**WORK ORDER**. Find and copy the lines in the records beneath this task that contain the word "agent".

[Saved entries]

====

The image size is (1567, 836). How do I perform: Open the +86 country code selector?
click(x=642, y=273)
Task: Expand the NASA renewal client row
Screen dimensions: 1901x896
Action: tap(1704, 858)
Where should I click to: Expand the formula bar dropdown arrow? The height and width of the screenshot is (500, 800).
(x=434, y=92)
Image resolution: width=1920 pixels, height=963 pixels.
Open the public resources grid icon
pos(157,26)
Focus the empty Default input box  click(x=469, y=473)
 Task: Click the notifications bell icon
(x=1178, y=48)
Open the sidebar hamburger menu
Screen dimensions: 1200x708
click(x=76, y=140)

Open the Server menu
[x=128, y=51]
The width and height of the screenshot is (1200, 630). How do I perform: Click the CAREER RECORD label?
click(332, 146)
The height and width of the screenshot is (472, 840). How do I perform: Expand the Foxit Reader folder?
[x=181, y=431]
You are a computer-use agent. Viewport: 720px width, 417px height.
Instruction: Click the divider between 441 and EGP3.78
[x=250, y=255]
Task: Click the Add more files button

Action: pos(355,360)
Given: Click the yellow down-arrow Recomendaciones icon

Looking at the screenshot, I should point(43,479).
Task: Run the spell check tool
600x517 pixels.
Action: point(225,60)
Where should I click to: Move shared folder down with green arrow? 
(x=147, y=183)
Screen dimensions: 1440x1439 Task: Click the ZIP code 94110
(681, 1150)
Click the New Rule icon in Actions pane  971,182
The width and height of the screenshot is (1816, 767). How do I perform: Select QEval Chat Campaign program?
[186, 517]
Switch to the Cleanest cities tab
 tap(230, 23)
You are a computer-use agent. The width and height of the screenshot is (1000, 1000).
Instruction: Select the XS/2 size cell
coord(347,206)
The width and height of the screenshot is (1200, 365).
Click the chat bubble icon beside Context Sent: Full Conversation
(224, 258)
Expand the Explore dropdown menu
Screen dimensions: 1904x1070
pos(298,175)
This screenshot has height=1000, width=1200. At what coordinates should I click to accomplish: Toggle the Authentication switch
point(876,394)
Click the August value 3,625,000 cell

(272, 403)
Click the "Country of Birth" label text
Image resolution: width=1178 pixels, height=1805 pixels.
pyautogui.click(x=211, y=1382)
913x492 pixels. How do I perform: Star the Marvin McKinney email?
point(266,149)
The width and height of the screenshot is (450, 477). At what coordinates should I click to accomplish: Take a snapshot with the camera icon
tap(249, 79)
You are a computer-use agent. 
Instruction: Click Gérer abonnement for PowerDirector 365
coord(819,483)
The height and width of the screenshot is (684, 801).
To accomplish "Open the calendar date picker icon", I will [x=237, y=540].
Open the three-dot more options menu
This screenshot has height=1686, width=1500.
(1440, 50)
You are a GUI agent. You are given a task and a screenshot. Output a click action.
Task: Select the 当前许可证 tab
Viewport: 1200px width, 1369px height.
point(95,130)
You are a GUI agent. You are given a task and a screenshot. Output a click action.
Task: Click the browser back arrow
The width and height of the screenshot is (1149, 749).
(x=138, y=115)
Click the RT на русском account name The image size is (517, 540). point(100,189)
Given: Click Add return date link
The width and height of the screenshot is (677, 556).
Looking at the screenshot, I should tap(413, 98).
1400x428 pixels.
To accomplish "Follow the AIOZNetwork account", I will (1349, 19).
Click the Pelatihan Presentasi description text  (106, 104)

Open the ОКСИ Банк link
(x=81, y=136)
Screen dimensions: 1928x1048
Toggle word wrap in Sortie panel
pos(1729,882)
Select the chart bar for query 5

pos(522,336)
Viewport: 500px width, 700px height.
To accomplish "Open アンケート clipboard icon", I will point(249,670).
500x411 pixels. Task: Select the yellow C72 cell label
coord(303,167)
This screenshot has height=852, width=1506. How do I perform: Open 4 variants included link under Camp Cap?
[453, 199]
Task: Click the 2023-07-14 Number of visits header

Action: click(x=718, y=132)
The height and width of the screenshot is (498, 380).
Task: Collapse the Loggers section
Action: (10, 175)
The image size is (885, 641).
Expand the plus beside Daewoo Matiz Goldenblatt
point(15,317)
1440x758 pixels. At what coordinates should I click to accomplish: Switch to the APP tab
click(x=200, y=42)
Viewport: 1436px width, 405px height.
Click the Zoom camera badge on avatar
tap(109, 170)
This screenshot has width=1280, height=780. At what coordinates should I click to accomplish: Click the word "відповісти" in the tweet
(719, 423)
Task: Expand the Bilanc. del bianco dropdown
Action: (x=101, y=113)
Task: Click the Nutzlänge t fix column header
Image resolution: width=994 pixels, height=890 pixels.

====

**EXERCISE SOLUTION**.
You are a computer-use agent. Viewport: 720px width, 417px height.
You are a computer-use agent. The width and height of the screenshot is (1000, 1000).
You are a computer-use agent. 
You are a GUI agent. You are given a task and a screenshot. Output a click action.
You are a GUI agent. You are given a task and a screenshot. Output a click action.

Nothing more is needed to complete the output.